The fixed payment coverage ratio measures the ability of the enterprise to meet all of its fixed-payment obligations on time. In other words, the fixed payment coverage ratio measures the ability to service debts.

As outsiders, when analyzing the capital structure decisions of firms, we can use the fixed payment coverage ratio as an indirect measure of the level of debt in the firm’s capital structure.
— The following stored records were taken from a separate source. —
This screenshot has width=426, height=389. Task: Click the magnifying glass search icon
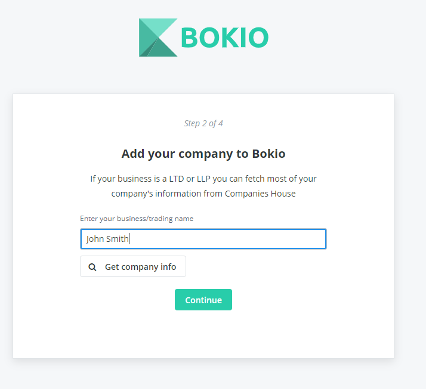pyautogui.click(x=92, y=267)
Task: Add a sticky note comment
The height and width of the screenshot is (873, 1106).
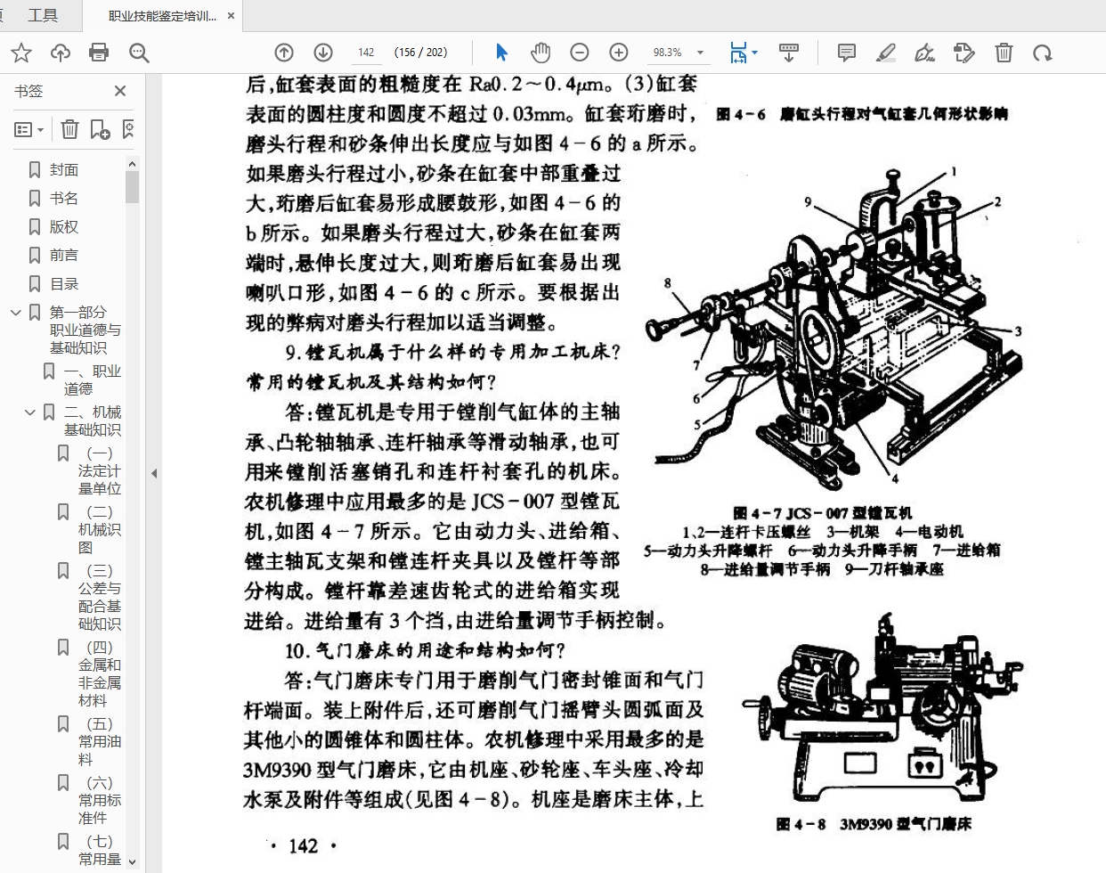Action: click(x=846, y=53)
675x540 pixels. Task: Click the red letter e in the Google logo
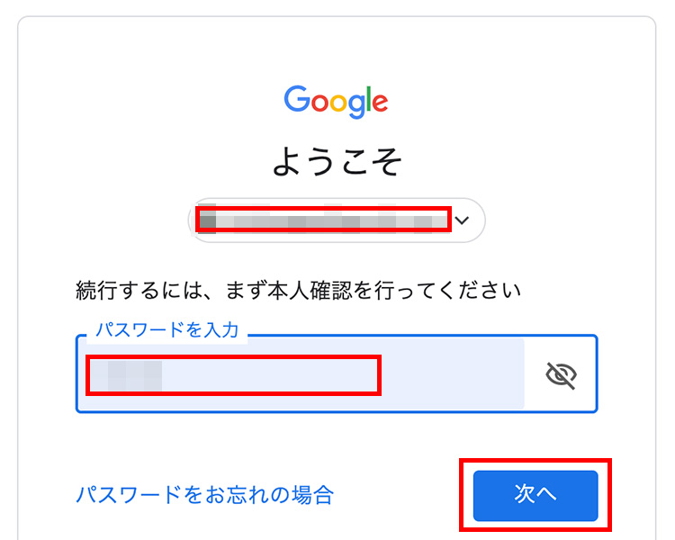click(380, 103)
Commonly, the lower the ratio the higher the degree of financial leverage (amount of debt) in the capital structure of the enterprise and the higher the risk.

The formula for the fixed payment coverage ratio is as follows:

Fixed Payment Coverage Ratio = EBIT+LP/I+LP +((PP +PSD)*(1/1-T))

Where:

EBIT = earnings before interest and tax (operating profit)

LP = lease payments

I = interest charges

PP = principal payments

PSD = preferred stock dividends

T = tax rate

Test yourself


Assume ABC Company has an operating profit of $550,000 and interest charges of $100,000. The lease payments are fixed at $20,000, principal payments are at $60,000 and preferred stock dividends are at $15,000. The corporate tax rate of ABC is 40%.

The fixed payment coverage ratio of ABC is calculated as follows:

= 550,000+20,000/100,000+20,000+((60,000+15,000)*(1/1-T))

= 570,000/120,000+((75,000)*1.67)

= 570,000/120,000+125,250

= 570,000/245,250

= 2.3

The fixed payment coverage ratio of ABC is 2.3. Since EBIT is more than two times larger than fixed-payment obligations, it appears that ABC is in a strong position to live up to its fixed-payment obligations as they come due. However, as with all financial ratios, the ratio should be compared to the industry average before any conclusions are drawn.

Note the following


Generally, the higher the ratio the lower the risk that  enterprise will not be able to meet its fixed-payment obligations on time. Therefore, generally, a higher ratio is better. However, as with times interest earned ratio, cognizance needs to be taken of the fact that the higher the ratio the lower the risk and lower the return.

Therefore, at some point, the fixed payment coverage ratio may be too high. This will occur if a business is unnecessarily careful with taking up more debt. This will result in very low risk, but also in lower return. This, of course, is not aligned with the overall goal of the enterprise, which is the maximization of the wealth of its shareholders.